--- WHAT IS REQUIRED ---
Copy out the entries starting at "Open the Forgot my password link" and ending at "pyautogui.click(x=441, y=71)", changing "Save button" to "Submit button" and keeping everything else the same.

--- A block of data ---
(begin)

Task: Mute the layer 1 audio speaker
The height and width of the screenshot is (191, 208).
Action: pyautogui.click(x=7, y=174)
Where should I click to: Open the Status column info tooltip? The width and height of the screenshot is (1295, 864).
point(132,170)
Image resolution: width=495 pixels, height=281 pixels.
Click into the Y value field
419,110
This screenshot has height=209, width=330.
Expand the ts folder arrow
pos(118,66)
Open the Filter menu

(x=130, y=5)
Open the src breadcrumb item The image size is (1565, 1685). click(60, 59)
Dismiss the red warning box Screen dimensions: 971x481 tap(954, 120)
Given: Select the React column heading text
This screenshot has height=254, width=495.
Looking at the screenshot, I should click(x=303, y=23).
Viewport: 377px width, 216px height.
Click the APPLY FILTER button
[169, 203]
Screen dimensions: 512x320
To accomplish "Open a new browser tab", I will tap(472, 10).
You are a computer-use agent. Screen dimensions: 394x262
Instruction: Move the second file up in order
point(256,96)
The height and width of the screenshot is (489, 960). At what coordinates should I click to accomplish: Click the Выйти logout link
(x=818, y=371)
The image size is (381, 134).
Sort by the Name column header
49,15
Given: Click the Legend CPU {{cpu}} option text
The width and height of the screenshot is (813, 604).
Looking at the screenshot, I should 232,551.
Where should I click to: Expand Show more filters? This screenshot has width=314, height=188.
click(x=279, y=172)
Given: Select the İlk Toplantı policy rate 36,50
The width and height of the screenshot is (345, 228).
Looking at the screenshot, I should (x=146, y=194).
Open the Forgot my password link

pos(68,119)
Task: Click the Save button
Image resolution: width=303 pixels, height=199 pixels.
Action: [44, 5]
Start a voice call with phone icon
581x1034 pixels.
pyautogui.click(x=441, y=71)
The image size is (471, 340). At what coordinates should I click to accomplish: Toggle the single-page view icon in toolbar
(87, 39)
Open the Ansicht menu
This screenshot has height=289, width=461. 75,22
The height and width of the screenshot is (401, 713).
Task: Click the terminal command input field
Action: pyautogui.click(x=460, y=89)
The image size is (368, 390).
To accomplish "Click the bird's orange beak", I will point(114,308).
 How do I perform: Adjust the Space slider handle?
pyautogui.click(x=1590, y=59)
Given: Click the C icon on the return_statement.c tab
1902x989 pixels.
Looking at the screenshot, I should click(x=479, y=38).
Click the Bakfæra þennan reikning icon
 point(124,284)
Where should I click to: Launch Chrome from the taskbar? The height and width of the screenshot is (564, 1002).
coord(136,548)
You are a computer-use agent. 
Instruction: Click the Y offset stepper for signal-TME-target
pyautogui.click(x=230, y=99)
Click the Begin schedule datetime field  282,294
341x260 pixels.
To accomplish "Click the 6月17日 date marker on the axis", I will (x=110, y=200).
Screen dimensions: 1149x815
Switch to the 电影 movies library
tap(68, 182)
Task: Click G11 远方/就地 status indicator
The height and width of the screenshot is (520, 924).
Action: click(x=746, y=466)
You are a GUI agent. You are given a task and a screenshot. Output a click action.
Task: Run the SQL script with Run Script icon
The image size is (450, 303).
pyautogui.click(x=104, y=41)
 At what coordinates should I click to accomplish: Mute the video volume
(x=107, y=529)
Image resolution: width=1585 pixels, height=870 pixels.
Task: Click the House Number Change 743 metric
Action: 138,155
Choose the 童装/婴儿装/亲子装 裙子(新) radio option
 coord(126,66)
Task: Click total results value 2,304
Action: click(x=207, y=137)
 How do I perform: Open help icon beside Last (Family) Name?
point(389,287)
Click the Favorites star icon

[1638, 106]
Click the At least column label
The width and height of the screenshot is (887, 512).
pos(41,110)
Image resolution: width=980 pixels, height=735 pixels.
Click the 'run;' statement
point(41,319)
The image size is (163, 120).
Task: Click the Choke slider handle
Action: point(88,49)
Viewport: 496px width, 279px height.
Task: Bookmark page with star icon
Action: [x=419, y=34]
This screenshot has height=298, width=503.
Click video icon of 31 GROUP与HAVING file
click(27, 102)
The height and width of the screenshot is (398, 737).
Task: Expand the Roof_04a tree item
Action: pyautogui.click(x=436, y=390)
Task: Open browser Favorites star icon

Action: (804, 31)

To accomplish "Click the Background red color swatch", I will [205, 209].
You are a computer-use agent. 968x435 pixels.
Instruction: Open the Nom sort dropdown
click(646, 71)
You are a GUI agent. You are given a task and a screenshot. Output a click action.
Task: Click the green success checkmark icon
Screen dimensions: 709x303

(end)

--- ANSWER ---
Open the Forgot my password link

pos(68,119)
Task: Click the Submit button
Image resolution: width=303 pixels, height=199 pixels.
Action: [44, 5]
Start a voice call with phone icon
581x1034 pixels.
pyautogui.click(x=441, y=71)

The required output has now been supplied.